What about Sex of Any Sort by men and men, or women and women?  Well, Lambeth 1.10 covers this in a separate sentence and states that  it rejects “homosexual practice as incompatible with Scripture.. (and it) cannot advise the legitimizing or blessing of same sex unions nor ordaining those involved in same gender unions.”
 
Lambeth 1.10 believes that SFS is wrong for homosexuals because (i) SFS is for men and women married to one another and homosexuals are by definition not men and women so married, (ii) even if SFS  were possible for homosexuals  it is certainly not marriage and not abstinence (the only two offerings), and (iii) in by the read of the writers of the Resolution, Holy Scripture had nothing good to say about homosexual practice anyway.
But Lambeth 1.10 says nothing about lust, the ever popular motivating force behind lots of sexual doings, or any other feelings, and feelings are a particularly important element in Sex of the Second Sort.  Lambeth 1.10 says nothing about romantic love.
 
SSS is the place where the character of homosexual relationships could become part of an intelligent conversation about the problems of sexual expression. In the range of feelings, lust at one end of the spectrum and loving kindness at the other, we are at least talking about emotions that everyone involved sexually with another can have.  Sex of the Second Sort, SSS, is at least an environment where Lambeth might have had something useful to say, and it didn’t. 
 
What it did say was this, “Many of these (persons who experience themselves as having a homosexual orientation) are members of the Church and are seeking the pastoral care, moral direction of the Church, and God's transforming power for the living of their lives and the ordering of relationships.

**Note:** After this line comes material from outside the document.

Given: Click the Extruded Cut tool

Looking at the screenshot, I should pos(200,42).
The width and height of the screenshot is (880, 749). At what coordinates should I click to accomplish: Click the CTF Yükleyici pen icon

We commit ourselves to listen to the experience of homosexual persons and we wish to assure them that they are loved by God and that all baptized, believing and faithful persons, regardless of sexual orientation, are full members of the Body of Christ.” 
 
Lambeth 1.10 recognized that persons having “a homosexual orientation” were real people concerned with pastoral care, moral direction, transformation, and the ordering of relationships.  But it turns out it has nothing to say to Gay and Lesbian people because it’s concerns for marriage do not address them at all and the resolution’s other comments address SSS only indirectly vis a vis the BCP / Cof E definition of  marriage. 
 
Lambeth claims the interest in pastoral care, moral direction, etc, but does not in fact say anything to homosexuals except that they should practice abstinence.  The reality is that absence is not enough to cover the matter of romantic love.  The only thing the Resolution can suggest is to be abstinate or to cease being homosexual.
 
Sex of the Third Sort: Sex and Spiritual love.
 
Here we get into an area into which almost no one wants to go and Lambeth 1.10 did not in any way address, save to say that it “requests the Primates and the ACC to establish a means of monitoring the work done on the subject of human sexuality in the Communion and to share statements and resources among us.” 
 
The “subject of human sexuality” turns out to be much more than the subject of Sex of the First or Second Sort.  Human sexuality in some ways is mistakenly understood to be about sex of the first sort, about the pelvic affiliation of persons of the opposite sex, practiced in the light of sex of the second sort, that is involving the feelings that accompany the same. 
 
Sexuality is primarily seen in Lambeth eyes as a reaction to what the BCP / CofE called the actions of “brute beasts that have no understanding.”  The Church and marriage are there as inoculations against the brute animal nature of our lusts.
 
But it would appear that sex is about all sorts of engagements with the world where pleasure derived from body parts being physically brought into contact – a hand held, lips touching forehead, temple, ear, lips, nipples, thigh, foot, genitals, a pulse felt, a breath exhaled, a groan, a laugh, a sigh washing over the other, and the variety of ways in which primary sexual pleasure is experienced.  It would also appear that sex is about the thought of those delighted by such contact, and even more generalized, about the engagement with the feelings about such matters understood in some visionary way.
 
The possibilities of sexual engagement being about a physical attraction to and physical engagement with the World (by which I mean other persons, objects, ideas, ideals, etc) is the stuff of poetry, vision, metaphysics, mysticism, occultism, and is generally suspect, not only by religious but also secular authorities. The church and state look dimly on such possibilities. At the very least they are not considered in accord with the ordered life. 
 
Suffice to say that Lambeth 1998, Resolution 1.10 has nothing to say about sexual expression that has become in any way about something other than genital and romantic relations between human beings. 
 
But we should not fault the Resolution for not addressing this.  No one easily addresses the mystic whose craving for the presence of God is like that of someone sex-sick for a lover.  We are not easily able to move into a place where we can talk about ecstasy as being both sexual and spiritual.
 
All we can do is acknowledge that there is Sex of the Third Sort. STS is a reality in the lives of many Christian mystics and poets, and the church would just as soon hide that as something that does not inform or is not pertinent to the matters of SFS or SSS.  But of course it is.
 
The apparent abstinence from sexual engagement by some Christians may not be a matter of abstinence at all, but about the focus of their sexual energies and engagement. For some, the turn from sexual expression from copulation to merging with the other is not about quitting sexual expression at all, but about the completion of sexual engagement in bliss.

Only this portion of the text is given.